# [À faire]
1. Dans l'entretien avec Patrice Finel, pourquoi des occasions ont-elles été perdues à la Libération ? Répondez en une à trois phrases.
2. Répondez à ces questions sur l'entretien avec Patrice Finel :
(a) Quel parti Patrice Finel a-t-il quitté avec Jean Luc Mélenchon ?
(b) Depuis combien de temps s'intéresse-t-il aux questions africaines ?
(c) Pendant combien d'années s'est-il occupé de coopération décentralisée ?

# [Texte]
-------------------------

INTERVIEW DE PATRICE FINEL, LE CONSEILLER AFRIQUE DE JEAN LUC MELENCHON ET DU PARTI DE GAUCHE

Patrice Finel, militant politique de Gauche depuis sa jeunesse, a été longtemps membre du comité directeur du PS, élu régional et départemental.

Il a quitté le PS avec Jean Luc Mélenchon pour créer le Parti de Gauche et participer à la construction du Front de Gauche qui rassemble toute la gauche de transformation sociale en France.

Intéressé par les questions Africaines depuis plus de 20 ans, ami personnel de Laurent Gbagbo, il est responsable des questions africaines pour le Parti de Gauche, le parti de la Gauche Européenne et il suit ses dossiers pour Jean Luc Mélenchon.

Congo-liberty : Vous êtes personnellement impliqué dans plusieurs projets en Afrique. Pourquoi cet attrait pour ce continent ? 

Patrice Finel  : La France est la patrie des Lumières, des droits de l’homme, de la République et de « Liberté, égalité, fraternité ».Je me suis occupé pendant 10 ans de coopération décentralisée dont l’objectif premier est le rapprochement des peuples et des cultures par du travail et des coopérations locales, car Nous avons un destin commun avec l’Afrique, de par notre histoire et de part la population aujourd’hui en France.

L’Afrique c’est d’abord une grande histoire commune.

C’est d’abord les occasions perdues, à la Libération par la bêtise et la convoitise des colons et des grandes entreprises qui ont voulu continuer à exploiter les richesses sans donner l’égalité aux hommes.

C’est ensuite une fausse décolonisation, 50 ans après les décolonisations africaines les espoirs de développement et de construction de sociétés démocratiques, souveraines, solidaires et égalitaires n’ont pas été réalisés. La responsabilité historique du capitalisme européen est engagée, pour toutes les entraves qu’il a mis au développement de l’Afrique, de l’esclavagisme qui a déstructuré les sociétés africaines, jusqu’au colonialisme et aux politiques impérialistes qui ont organisé le pillage des ressources et formaté l’activité économique de l’Afrique pour les seuls besoins des entreprises multinationales.

C’est maintenant un espoir, qu’avec le Front de Gauche nous puissions construire enfin ensemble une histoire commune, Le continent africain dispose d’innombrables richesses, naturelles et minérales, en plus de la jeunesse de sa population et de sa vitalité démographique, Le Front de Gauche veut engager la France dans un processus de révolution citoyenne qui marquera une rupture avec le productivisme et rendra au peuple ses droits dans le cadre d’une société solidaire, ouverte et internationaliste.

Avec les « révolutions citoyennes » qui naissent sur le continent, et en soutenant les associations des sociétés civiles, les mouvements sociaux et partis progressistes qui résistent au libéralisme, nous aurons l’opportunité historique de donner un nouveau cours, tant en France que dans les pays africains, à un processus d’émancipation que nous pourrons bâtir en commun afin d’en finir avec la surexploitation économique et l’obstruction politique et déconstruire le multi-interventionnisme néo-colonial.

-------------------------

# [Données fournies]

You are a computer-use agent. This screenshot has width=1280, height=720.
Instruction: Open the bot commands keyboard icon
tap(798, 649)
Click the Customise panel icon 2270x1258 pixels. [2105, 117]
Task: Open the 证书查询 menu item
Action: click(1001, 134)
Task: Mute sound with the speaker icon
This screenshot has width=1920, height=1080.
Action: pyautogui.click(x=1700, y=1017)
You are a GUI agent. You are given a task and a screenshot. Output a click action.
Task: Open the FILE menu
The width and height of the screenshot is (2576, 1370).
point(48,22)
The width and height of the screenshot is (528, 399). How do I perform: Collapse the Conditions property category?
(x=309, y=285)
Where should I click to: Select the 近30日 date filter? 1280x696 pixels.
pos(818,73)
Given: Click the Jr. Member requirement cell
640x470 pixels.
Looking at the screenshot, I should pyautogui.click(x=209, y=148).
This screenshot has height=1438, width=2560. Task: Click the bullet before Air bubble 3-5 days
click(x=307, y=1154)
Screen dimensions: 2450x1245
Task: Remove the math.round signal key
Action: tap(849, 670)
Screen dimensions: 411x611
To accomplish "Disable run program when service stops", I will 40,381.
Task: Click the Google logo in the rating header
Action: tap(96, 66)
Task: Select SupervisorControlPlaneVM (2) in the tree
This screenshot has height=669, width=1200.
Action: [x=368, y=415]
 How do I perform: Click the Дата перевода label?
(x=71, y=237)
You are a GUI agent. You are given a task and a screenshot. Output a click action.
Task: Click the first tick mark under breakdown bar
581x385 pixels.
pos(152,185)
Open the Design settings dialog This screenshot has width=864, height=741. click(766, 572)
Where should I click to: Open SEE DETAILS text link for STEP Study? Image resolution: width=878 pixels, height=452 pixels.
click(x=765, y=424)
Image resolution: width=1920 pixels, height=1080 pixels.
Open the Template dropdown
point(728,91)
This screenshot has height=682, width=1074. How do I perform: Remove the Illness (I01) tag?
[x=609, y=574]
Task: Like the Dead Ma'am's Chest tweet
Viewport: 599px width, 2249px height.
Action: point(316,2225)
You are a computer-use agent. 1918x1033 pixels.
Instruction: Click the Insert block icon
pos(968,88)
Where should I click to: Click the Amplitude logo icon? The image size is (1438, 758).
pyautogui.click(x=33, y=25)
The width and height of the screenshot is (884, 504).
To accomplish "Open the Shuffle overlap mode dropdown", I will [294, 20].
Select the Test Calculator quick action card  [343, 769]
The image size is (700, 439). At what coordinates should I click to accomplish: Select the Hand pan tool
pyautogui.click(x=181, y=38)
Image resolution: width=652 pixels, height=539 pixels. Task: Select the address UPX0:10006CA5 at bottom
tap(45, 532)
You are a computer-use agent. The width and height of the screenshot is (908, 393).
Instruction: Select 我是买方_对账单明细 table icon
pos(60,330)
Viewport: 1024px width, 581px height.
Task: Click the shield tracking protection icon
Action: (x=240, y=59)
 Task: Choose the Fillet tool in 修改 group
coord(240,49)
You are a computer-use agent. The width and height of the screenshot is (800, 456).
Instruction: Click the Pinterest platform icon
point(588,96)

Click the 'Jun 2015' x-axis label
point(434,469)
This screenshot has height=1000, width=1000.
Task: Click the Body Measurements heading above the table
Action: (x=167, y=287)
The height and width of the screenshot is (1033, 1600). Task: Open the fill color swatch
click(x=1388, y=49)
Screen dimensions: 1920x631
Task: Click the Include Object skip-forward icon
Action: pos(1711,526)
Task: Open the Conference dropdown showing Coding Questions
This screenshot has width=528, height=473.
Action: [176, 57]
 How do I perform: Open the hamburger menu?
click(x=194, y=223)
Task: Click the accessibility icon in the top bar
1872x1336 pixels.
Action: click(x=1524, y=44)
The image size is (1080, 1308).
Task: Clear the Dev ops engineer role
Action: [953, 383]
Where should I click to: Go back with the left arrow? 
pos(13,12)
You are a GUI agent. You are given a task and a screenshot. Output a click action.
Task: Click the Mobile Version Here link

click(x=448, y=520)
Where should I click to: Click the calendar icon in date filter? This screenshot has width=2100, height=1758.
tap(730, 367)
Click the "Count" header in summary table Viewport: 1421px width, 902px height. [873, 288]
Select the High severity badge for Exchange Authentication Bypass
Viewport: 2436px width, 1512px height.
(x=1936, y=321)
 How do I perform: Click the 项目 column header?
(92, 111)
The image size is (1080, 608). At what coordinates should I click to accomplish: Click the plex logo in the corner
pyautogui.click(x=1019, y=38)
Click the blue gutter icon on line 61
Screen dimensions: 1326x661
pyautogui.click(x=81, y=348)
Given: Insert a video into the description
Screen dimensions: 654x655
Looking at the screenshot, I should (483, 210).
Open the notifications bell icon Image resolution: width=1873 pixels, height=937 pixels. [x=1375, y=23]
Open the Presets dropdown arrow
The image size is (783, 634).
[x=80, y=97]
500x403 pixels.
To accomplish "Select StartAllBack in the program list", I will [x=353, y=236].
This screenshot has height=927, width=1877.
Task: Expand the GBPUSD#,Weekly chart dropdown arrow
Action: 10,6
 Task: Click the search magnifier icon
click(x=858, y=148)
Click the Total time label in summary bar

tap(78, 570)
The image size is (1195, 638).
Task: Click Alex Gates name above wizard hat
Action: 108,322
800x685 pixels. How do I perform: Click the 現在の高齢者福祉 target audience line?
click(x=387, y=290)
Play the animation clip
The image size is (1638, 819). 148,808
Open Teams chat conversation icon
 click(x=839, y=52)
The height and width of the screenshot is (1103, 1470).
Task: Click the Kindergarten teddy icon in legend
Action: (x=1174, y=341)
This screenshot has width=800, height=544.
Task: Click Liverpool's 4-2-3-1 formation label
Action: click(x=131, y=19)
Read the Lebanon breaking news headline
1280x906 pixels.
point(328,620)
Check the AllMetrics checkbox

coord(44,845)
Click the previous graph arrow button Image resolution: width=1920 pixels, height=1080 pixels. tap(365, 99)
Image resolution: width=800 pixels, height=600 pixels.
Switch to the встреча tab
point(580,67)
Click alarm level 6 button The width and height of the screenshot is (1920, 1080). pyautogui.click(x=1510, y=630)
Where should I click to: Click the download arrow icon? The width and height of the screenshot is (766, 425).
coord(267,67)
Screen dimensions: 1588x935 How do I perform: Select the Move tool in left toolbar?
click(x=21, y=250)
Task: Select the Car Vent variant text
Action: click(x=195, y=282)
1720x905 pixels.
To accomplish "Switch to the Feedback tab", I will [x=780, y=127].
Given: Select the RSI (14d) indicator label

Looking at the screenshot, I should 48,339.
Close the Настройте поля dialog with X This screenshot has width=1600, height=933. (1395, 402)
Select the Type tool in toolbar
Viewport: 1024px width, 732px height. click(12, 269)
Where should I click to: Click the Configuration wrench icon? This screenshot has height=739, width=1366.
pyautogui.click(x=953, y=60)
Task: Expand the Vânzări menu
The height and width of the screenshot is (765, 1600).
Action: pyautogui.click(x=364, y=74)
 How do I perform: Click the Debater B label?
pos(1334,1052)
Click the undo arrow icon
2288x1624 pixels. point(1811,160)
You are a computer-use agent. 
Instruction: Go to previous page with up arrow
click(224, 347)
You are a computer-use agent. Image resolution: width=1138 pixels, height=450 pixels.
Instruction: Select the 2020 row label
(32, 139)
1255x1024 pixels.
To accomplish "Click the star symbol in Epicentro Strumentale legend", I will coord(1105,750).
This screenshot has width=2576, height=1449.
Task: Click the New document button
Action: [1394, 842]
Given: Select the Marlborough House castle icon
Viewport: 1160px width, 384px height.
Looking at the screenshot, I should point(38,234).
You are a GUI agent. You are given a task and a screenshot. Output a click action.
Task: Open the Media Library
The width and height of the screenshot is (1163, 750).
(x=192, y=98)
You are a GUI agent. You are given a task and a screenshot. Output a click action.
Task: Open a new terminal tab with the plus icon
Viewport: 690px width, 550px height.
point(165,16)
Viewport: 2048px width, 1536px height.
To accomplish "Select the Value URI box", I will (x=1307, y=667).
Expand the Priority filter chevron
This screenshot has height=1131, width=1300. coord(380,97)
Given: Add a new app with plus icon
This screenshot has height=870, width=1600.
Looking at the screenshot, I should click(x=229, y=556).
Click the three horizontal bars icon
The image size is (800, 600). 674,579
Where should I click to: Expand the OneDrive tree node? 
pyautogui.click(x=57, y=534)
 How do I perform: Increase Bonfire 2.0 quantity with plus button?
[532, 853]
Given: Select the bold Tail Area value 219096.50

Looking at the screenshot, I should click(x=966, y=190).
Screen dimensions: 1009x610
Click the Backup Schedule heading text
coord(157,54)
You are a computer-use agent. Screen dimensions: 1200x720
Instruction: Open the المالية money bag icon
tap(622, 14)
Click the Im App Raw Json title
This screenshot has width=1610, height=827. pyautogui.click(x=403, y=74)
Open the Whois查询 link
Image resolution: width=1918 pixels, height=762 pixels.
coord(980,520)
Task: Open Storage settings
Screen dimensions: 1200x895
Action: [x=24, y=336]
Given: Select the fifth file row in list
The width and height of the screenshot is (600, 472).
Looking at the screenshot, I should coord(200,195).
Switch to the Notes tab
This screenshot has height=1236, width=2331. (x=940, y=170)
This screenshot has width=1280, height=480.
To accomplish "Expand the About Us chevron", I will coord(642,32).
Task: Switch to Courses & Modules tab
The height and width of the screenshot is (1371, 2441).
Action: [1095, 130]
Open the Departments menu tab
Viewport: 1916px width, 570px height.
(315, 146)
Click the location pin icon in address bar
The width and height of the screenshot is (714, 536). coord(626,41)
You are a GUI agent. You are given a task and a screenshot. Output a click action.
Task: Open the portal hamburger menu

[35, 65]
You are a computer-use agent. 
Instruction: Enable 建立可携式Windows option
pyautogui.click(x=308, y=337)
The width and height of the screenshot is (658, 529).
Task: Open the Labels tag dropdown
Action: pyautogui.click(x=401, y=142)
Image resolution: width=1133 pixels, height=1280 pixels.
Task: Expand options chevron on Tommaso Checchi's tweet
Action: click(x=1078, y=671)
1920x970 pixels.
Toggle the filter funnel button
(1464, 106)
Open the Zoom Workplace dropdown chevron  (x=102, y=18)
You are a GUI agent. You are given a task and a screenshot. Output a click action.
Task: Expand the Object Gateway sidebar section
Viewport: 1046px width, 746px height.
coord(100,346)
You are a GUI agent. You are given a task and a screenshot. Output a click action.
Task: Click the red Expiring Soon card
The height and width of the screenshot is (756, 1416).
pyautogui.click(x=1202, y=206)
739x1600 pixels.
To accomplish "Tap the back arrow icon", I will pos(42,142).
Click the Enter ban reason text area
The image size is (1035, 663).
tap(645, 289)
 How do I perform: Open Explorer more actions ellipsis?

-------------------------

# [Réponses par tâche]
1. Ces occasions ont été perdues à cause de la bêtise et de la convoitise des colons et des grandes entreprises. Ils voulaient continuer à exploiter les richesses sans donner l'égalité aux hommes.

2.
(a) Le PS.
(b) Depuis plus de 20 ans.
(c) Pendant 10 ans.